The aims of the Dynamics of data science skills project are to:
- Identify what may be different about the data science research landscape in comparison to other disciplines, specifically the movement of talent and skills between academia, industry and the public sector, and understand the lessons that can be learned from other disciplines. The scope of this project will exclude specific focus on experimental scientific data
- Consider the interplay between dynamics of data and data science in terms of how access to data influences the movement of skills, and how data management and governance practices create need for certain data science skills such as data cleaning
- Identify lessons to be learned from industry's success in data science and how universities, smaller businesses and the public sector can best support research excellence and innovation, and access data science talent
- Investigate the mechanisms, models and policy options that would enable a stronger business-university-public sector relationship in data science, including mechanisms that would allow researchers to thrive in multiple roles across the research landscape at the same time, or move with ease between them
- Make proposals for future university-business-public sector interaction to ensure the UK can capitalise on its comparative strength in this area, use data science skills for public benefit, and ensure that learning and good practice spread as fast as possible. These will be focused on practical actions that can be taken
- Build on and support cross-Society messaging on STEM skills, research culture and research translation in order to address the issue of overall supply of talent in data skills
Who informed this project?
This project was guided by a Working Group.

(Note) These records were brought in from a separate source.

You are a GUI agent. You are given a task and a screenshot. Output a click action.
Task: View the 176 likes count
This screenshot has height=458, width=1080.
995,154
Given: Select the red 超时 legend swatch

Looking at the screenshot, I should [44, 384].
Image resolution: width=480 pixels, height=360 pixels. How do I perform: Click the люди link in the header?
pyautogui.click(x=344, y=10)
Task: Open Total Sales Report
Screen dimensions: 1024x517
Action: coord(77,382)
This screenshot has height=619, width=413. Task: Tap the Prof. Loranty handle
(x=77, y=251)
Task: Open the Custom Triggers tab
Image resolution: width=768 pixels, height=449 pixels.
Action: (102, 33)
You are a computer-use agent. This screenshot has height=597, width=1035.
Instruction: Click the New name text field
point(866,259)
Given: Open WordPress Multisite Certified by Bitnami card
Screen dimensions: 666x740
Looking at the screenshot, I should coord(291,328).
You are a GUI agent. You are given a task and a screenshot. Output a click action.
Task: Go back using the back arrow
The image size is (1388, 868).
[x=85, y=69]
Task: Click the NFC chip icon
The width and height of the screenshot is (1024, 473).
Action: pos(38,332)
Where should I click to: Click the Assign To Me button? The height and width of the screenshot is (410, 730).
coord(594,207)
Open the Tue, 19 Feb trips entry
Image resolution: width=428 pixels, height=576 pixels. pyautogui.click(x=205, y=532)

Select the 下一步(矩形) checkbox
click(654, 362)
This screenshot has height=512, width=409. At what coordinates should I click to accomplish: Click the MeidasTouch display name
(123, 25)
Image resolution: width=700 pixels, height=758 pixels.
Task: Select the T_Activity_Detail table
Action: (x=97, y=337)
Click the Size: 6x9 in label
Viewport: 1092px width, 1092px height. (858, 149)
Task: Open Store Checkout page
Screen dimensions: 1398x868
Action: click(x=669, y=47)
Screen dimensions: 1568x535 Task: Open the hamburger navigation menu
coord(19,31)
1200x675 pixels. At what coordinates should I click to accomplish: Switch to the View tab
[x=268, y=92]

The project was also informed by a series of evidence gathering events, involving a range of stakeholders across academia, government and private sector.
What came out of this project?
A project report was published in May 2019. Additionally two companion packs were published alongside this. The first companion pack presents examples of existing models and mechanisms in place around the country which could be spread more widely to address some of the areas for action identified in the report. The second companion pack documents personal stories as case studies of a range of data science career paths.